A recent analysis of this data found that Spring is arriving earlier in Arizona and throughout much of the country, shifting up to three weeks earlier in the past 70 years. This is concerning for ecologists because organisms respond differently to shifts in cues that initiate spring activity. In some cases, a pair of species that have traditionally relied on each other (such as a flower and its pollinator) experience reduced overlap in the timing of their spring emergence because the environmental cues (i.e. temperature, precipitation, day length) synchronizing the relationship between the two species no longer sync up. For example, an insect may no longer emerge at the same time that a plant is flowering because the plant, but not the insect, has delayed flowering in response to temperature.

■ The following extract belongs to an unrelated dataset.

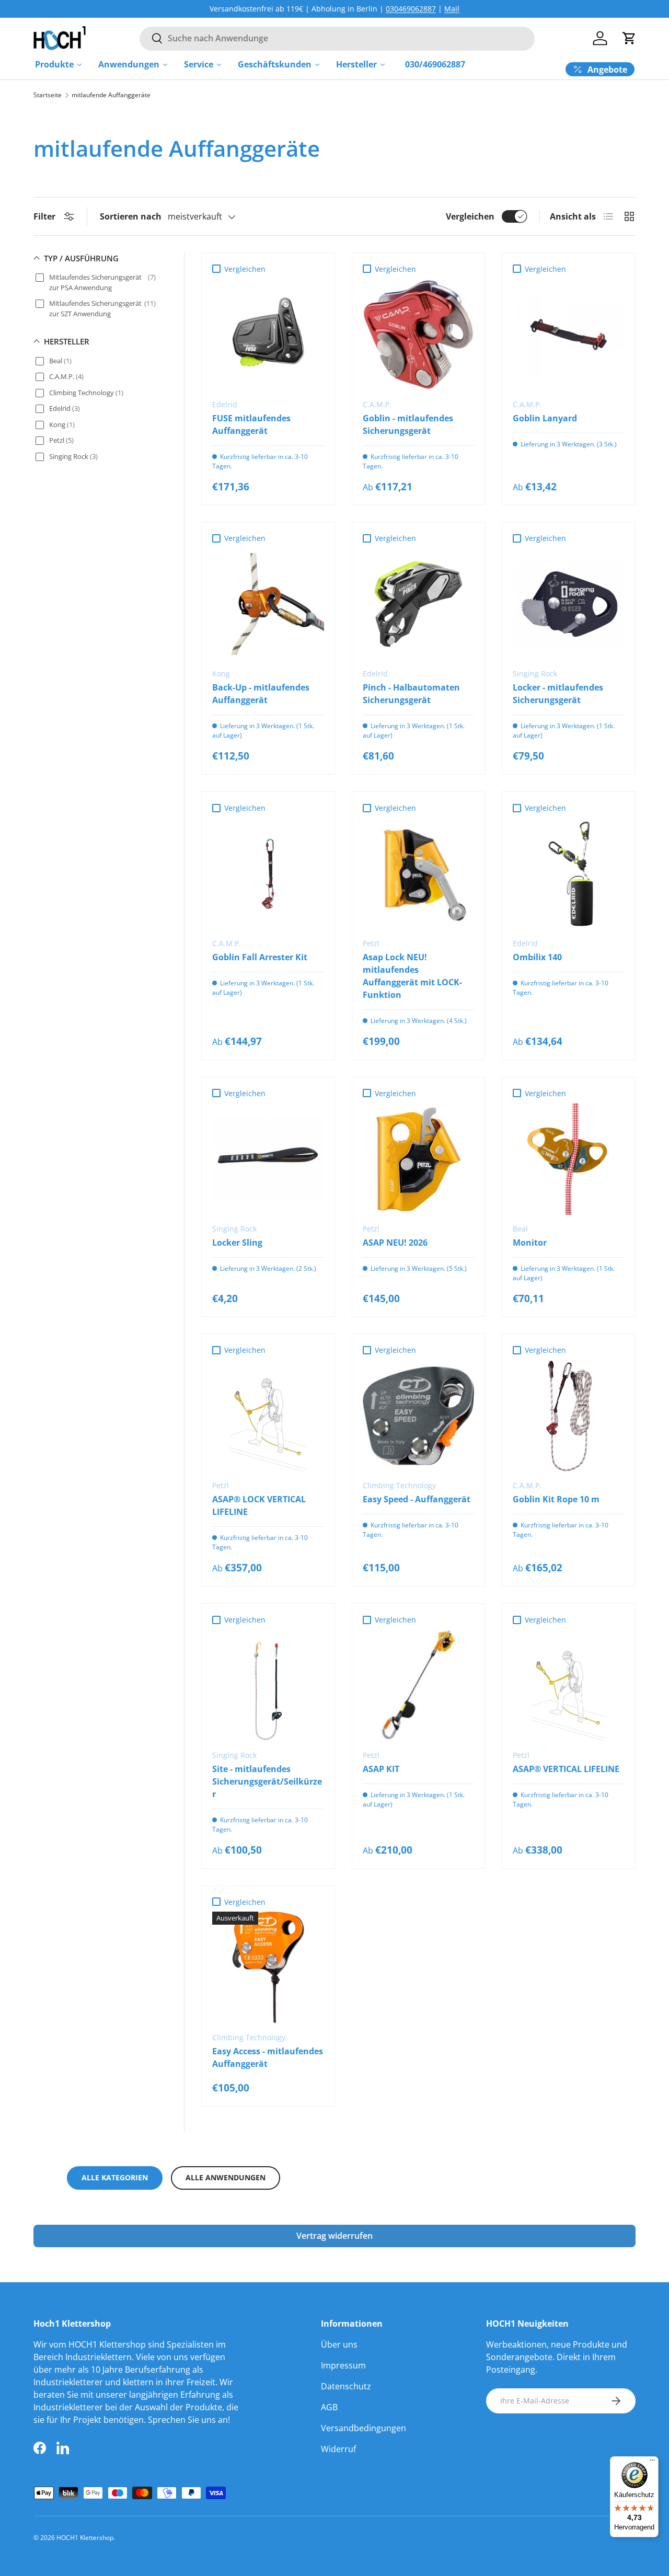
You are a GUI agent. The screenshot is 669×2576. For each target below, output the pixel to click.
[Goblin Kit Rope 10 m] (569, 1416)
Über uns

Such asynchronies could hinder survival and reproduction for plants and animals alike, ultimately changing how an ecosystem functions and which species are most common in the area.
The USA National Phenological Network (NPN) also hosts a citizen science database, Nature?s Notebook, for volunteer observers and professional researchers to submit their phenological data. Data from observers across the country is available publicly and compiled in an online database at NPN. The platform allows anyone to explore seasonal changes across the country for a specific species or taxa, offering an invaluable resource to researchers, farmers, teachers, and resource managers nationwide to better understand how seasons are progressing within and across years.